Posted: 27th January 2017 | Written by: OnboardOnline
When it comes to high end hospitality, etiquette and manners are timeless fundamentals. But fashions change, and owners are also getting younger, perhaps with different expectations. Does this pose a challenge for interior trainers or do old school values sit comfortably with a modern twist?
Terry Gilmore, Senior Trainer and CEO of interior training school, Abacus & March, is surely the man to ask.
Terry has over 40 years experience in hospitaliy ashore and on board as Chief Steward, having been taught in St Moritz in the 1970s by Madame Pedrini, responsible for the Shah of Persia and his family residence in Switzerland at that time. We met up with Terry to get his views.
OnboardOnline: What’s the greatest change you’ve seen in the yachting industry over the past 10 years?
Terry Gilmore: The number of new builds and a massive increase in the size of yachts. Also the increase in certification for exterior and interior crew - for the interior department, the GUEST Program developed by the PYA is fast becoming a basic required standard.
OO: In yachting we tend to assume that service standards on board are higher than high end hospitality ashore – would you agree?

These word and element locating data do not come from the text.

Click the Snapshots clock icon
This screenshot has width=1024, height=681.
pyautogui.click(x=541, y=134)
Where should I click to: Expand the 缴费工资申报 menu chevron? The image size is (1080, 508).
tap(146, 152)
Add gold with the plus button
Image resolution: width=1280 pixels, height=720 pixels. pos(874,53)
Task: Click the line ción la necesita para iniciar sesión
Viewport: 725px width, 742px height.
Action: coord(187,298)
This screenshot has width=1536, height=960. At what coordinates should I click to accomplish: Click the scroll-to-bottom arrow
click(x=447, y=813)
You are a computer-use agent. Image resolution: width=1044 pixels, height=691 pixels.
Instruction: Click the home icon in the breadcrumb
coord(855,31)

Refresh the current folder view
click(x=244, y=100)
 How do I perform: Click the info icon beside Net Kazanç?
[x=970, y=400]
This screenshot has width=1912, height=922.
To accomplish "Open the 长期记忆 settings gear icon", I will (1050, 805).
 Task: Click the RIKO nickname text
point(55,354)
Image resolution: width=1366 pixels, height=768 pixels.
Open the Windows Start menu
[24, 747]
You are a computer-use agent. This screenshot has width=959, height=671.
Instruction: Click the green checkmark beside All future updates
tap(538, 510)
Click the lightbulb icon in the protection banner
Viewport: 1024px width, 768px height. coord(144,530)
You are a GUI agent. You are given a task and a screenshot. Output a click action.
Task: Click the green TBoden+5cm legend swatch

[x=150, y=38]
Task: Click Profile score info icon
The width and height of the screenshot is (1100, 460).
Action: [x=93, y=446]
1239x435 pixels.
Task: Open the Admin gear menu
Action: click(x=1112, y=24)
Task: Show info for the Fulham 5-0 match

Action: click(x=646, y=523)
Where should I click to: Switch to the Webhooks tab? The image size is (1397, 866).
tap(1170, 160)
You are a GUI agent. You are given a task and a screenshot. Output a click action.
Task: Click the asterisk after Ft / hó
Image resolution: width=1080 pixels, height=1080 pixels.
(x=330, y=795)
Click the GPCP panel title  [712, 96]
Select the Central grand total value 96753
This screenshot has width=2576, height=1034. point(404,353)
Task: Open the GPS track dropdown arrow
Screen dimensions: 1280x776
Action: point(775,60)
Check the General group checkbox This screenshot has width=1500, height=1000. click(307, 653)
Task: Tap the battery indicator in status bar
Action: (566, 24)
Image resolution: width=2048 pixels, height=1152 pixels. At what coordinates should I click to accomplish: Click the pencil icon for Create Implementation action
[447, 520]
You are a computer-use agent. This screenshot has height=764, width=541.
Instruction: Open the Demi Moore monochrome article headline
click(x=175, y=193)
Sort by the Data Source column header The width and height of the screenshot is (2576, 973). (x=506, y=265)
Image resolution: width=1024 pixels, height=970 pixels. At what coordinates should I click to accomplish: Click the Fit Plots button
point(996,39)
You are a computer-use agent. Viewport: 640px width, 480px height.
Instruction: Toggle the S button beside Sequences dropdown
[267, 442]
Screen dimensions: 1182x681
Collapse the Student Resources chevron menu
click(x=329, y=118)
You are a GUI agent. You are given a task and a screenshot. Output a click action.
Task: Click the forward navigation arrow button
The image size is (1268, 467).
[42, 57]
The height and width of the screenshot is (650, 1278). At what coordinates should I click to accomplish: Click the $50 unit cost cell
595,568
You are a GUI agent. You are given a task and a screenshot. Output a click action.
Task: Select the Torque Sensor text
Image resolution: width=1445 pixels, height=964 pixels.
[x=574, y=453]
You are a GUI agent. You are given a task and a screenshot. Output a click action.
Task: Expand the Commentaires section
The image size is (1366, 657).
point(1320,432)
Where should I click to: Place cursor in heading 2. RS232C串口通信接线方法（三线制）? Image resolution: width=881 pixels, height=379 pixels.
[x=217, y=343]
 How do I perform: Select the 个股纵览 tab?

TG: Absolutely not. New interior crew don’t know what is expected of them in this industry. There is a complete contrast between staff working in the hotel industry and crew members working on a yacht. That's precisely why the PYA GUEST Program was developed as it's tailored to the needs of the yachting industry and it prepares interior crew for working in this environment.
OO: In your experience, does having a PYA GUEST certificate give interior crew a real advantage?
TG: It certainly does! It’s important to understand life on board and what is expected from interior crew. All aspects are presented so that no stone is left unturned, so it covers everythng from holding a tea towel to approariate behaviour when going out with guests.
OO: Following the MYBA chef competition in Genoa earlier this year, several observers noticed wide disparity between service standards at the top and bottom levels – how do we change this?
TG: By captains and brokers understanding the importance of the PYA GUEST programs so we start to create more of a level playing field. On board training is also a real necessity in raising standards. It can also promote harmony on board and reduce high turnover, which is a definite plus for owners.
OO: Since different nationalities have different needs and expectations in terms of service etiquette, how is this addressed in interior training courses?
TG: At Abacus & March we spend time explaining the need to be aware of different expectations around service and housekeeping, and teaching crew what is expected in terms of manners and etiquette towards their guests. We spend a lot of time with crew focusing on the detail as ‘manners maketh the man/woman’.
OO: Beyond standard training, the spectrum of possibilities is always changing - what are the trends in terms of pushing the boundaries?
TG: Nowadays we need to teach old school methods with a modern twist. In today’s world guests tend to be much more friendly with their crews, so it’s a case of teaching crew not to cross the line between being friendly and being over-familiar. Even with the best of intentions, younger crew might interpret that friendliness as an invitation to cross that line.
OO: Owners and charterers are also getting younger which may influence the type of service they expect - can you share some examples?
TG: Wow! In over 40 years there have been many, from flying across the Med in a private jet to buy vegetables, arranging private parties at the last minute, or taking a Yorkshire Terrier to port for a stroll in a pram. We're also expected to be able to get the best table in a particular restaurant, often at short notice, or ensure VIP treatment when guests arrive at an exclusive event or nightclub.
OO: What’s the most unusual or creative thing you’ve ever laid on for an owner or guests?
TG: Once for a spontaneous VIP party on the whim of a guest we had to fly in new carpets by helicopter within a four hour timeframe. More typically, we've changed the the destination of a private jet to four different locations within the space of a morning! However, discretion is our motto and ‘what happens on board a yacht stays on board’.
OO: How much input do you have from the client and how much is left to you and your team to imagine and create?
TG: When teaching we are guided by the owner or chief stew on their specific requirements. We teach in a pleasant, humorous but correct style and our students have all enjoyed the experience. In some ways it’s like a finishing school. A lot of what we teach is no longer an automatic part of education, or part of everyday life in today’s world. Certain basic life skills have also been lost. For instance, if you were to ask a young crew member to darn, they often won't recognise the term, let alone know how to do it!
OO: Given the breadth of the role nowadays, what makes a good steward/ess exceptional?
TG: In my view it's about having the passion, with a smile, to provide a service. You also need to be smart and confident in your demeanour and be willing to learn from others with more experience. Watch, listen and learn and you'll go far!